Grace, simplicity, generosity of spirit, true inner beauty these are the adjectives that come to my mind whenever I think of her. I am not sure if we met for the first time in 1981 or in 1991 …we were both never really sure, we shared the stories of the people of 1981 but we just couldn’t remember if we really met or not…. somehow this gave our relationship a head start to an earlier time. Eventually as I settled in Boston in the early 90’s I really got to know and work with her and she introduced me to the Boston Symphony and I too become a Thursday C series devotee.

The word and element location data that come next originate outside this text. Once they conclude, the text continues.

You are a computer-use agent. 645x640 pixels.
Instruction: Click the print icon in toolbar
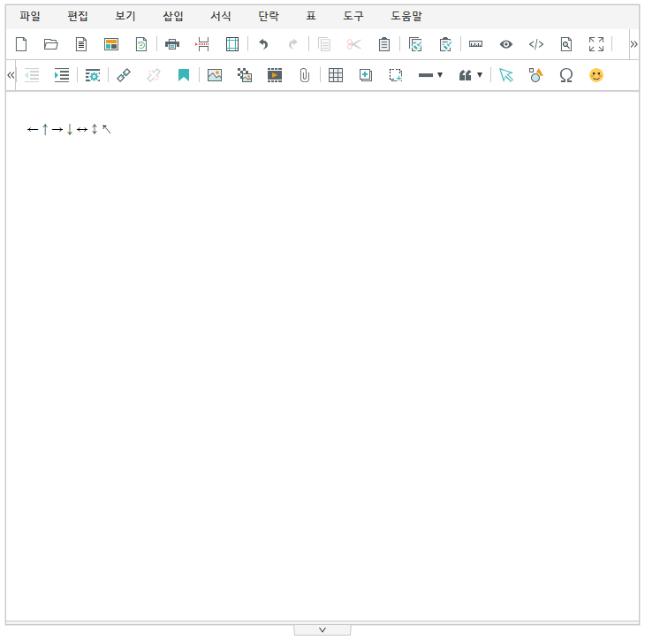pos(172,44)
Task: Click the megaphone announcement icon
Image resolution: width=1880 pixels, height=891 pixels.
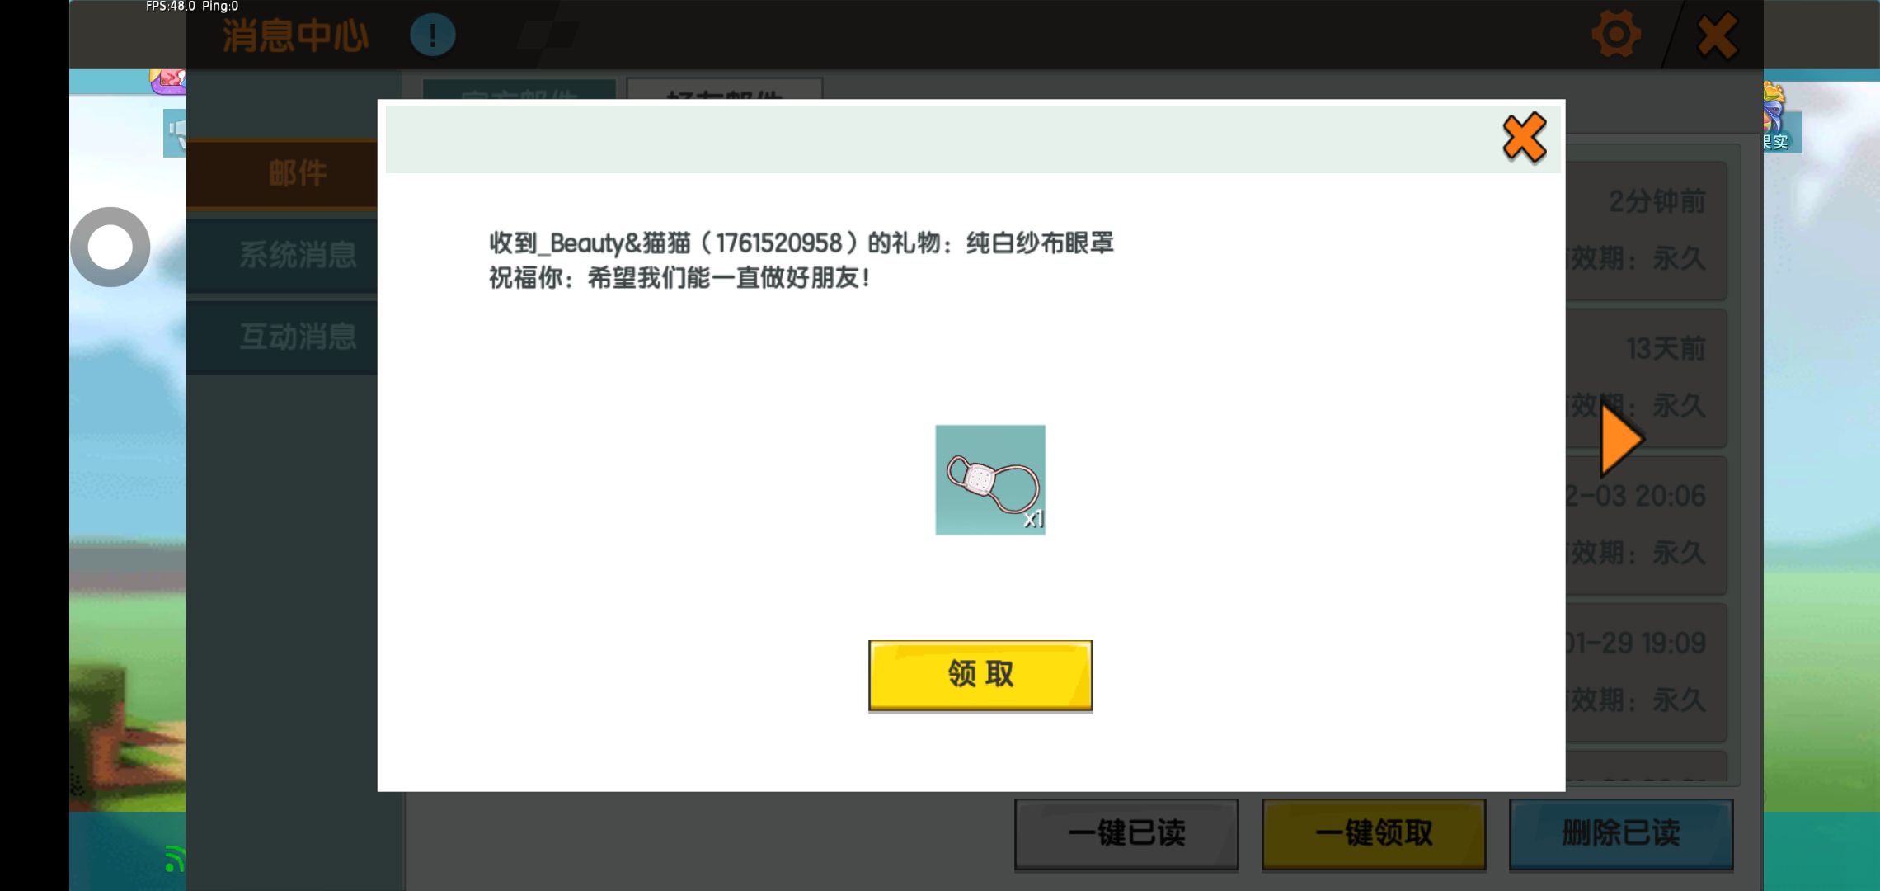Action: [x=175, y=132]
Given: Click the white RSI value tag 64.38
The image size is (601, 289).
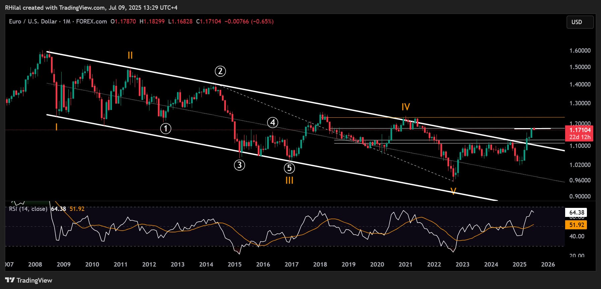Looking at the screenshot, I should (577, 212).
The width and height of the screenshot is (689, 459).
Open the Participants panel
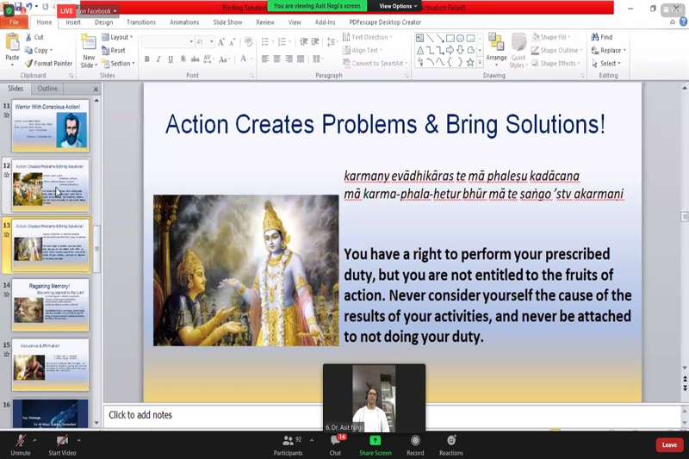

To my knowledge Jazz was not really her thing, it was classical music and the Opera to which she was truly devoted. As we left the office one snowy evening I was telling her about my new found love for Louis Armstrong, so we sat briefly in my car listening to
Pardon the smile on my face my friend
Dreamin' of reachin' my journeys end
I'm headin' straight for my hearts desire
Gee, it's good to know I'm near the home fire
All of the folks that I love are there
I got a date with my favorite chair
With every step every hope grows higher
Didn't know how much I missed the home fire
The noises, the TV, the rusty old pipes
The cat always teasin' my dog
The neighbors, the quarrels, the screaming of kids
For the first time in years I'll sleep like a log
Heaven is waiting for me, my friend
Seven or eight dreams around the bend
And if you're ever in town inquire
We'll be glad to have you share the home fire
We'll be glad to have you share the home fire
In my mind this will always be a song I associate with her. I am not sure she really liked it or even liked listening to it that snowy day. I will never know for sure, for she only mostly let us know her agreements, her approvals, her support and rarely passed negative judgments. If she hated the idea of Kale again, she never said it, if she hated Louis Armstrong she never said it.
We once discussed one of these office type big framed paintings; I did not like the empty chair in the beautiful garden, it looked sad to me, it made me feel a loss … to her she saw it inviting …it was hers to take.. come and sit and enjoy. In my head, I have this image of the next BSO concert and her seat by the right balcony is empty with a spot light on it. Seiji Ozawa is back from Vienna for the occasion to conduct, he enters and goes directly underneath the right balcony and bows …the whole orchestra is up looking in the same direction and they give their most devoted fan a big bow ..no applause ..no words, just the simple respectful bow; this is what she deserved and this is what she would have wanted, no words, no fuss, no inconvenience or irritation to the other guests.